O governo dos Estados Unidos anunciou nesta quinta-feira (6) uma tarifa de 15% sobre derivados de polissilício, insumo usado na fabricação de chips e painéis solares, que passa a valer em 4 de dezembro. A medida mira Japão, Coreia do Sul, Taiwan, Suíça, Liechtenstein e países da União Europeia. O Reino Unido terá alíquota menor, de 10%.

Por que o Brasil não deve ser afetado diretamente?
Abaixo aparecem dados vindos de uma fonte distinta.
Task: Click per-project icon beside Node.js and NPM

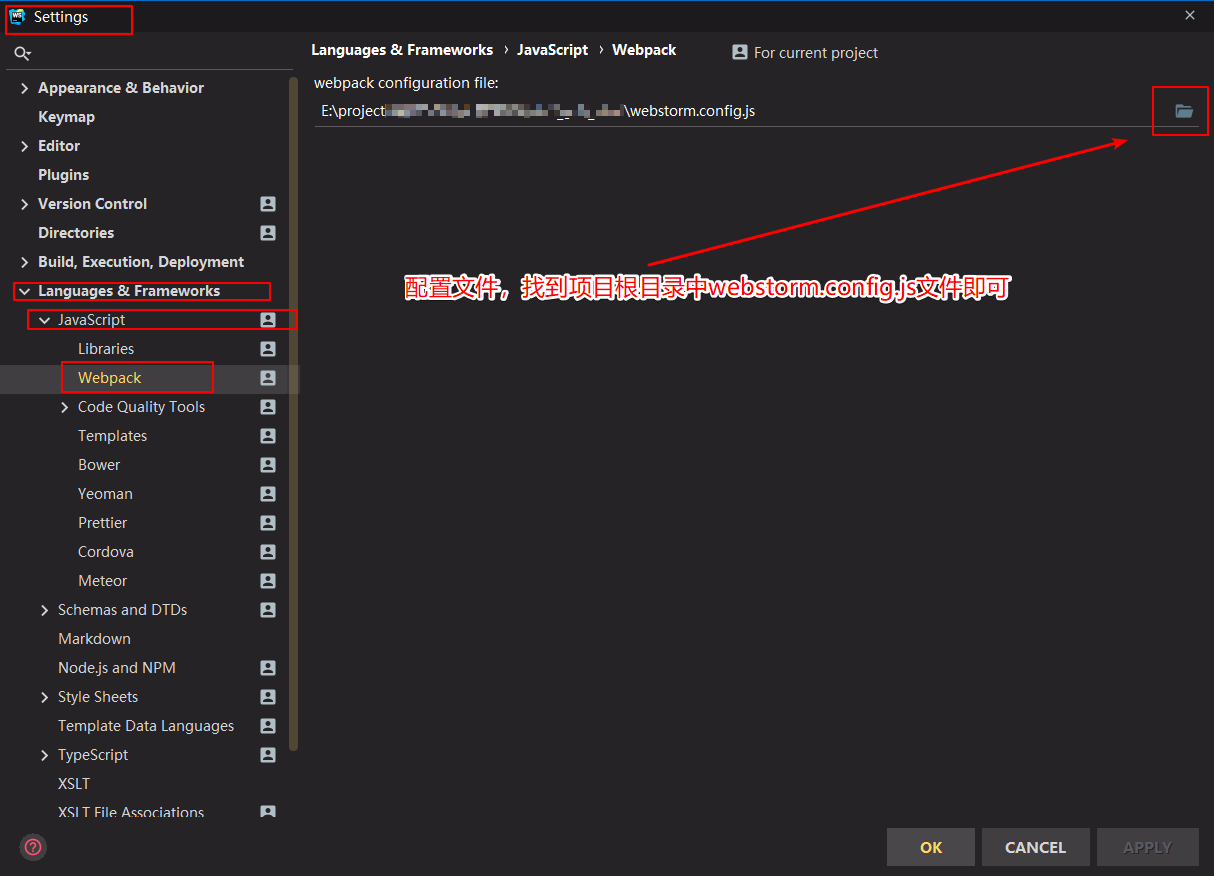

O setor solar brasileiro tem blindagem natural contra a nova tarifa porque a China controla mais de 90% da produção mundial de painéis fotovoltaicos, e é de lá que vem a maior parte dos equipamentos usados no Brasil — não dos Estados Unidos. Segundo o especialista André Pereira, "as tarifas americanas, num primeiro momento, não teriam impacto nessa oferta brasileira". Um efeito colateral é até possível: fabricantes chineses impedidos de vender aos EUA podem redirecionar produção a outros mercados, pressionando preços para baixo.

O que motivou a tarifa?

O governo americano justificou a medida como proteção à "segurança da cadeia de semicondutores e energia solar" dos Estados Unidos, citando que a capacidade de produção de polissilício do país caiu de 50% da produção global em 2005 para menos de 2% em 2024. A tarifa se soma a uma taxa anterior de 10% sobre componentes solares, imposta em fevereiro deste ano, que já havia elevado em até 30% os preços desses itens nos EUA. A energia solar hoje responde por mais de 20% da matriz elétrica brasileira, com R$ 313 bilhões em investimentos acumulados e 2,1 milhões de empregos gerados no setor.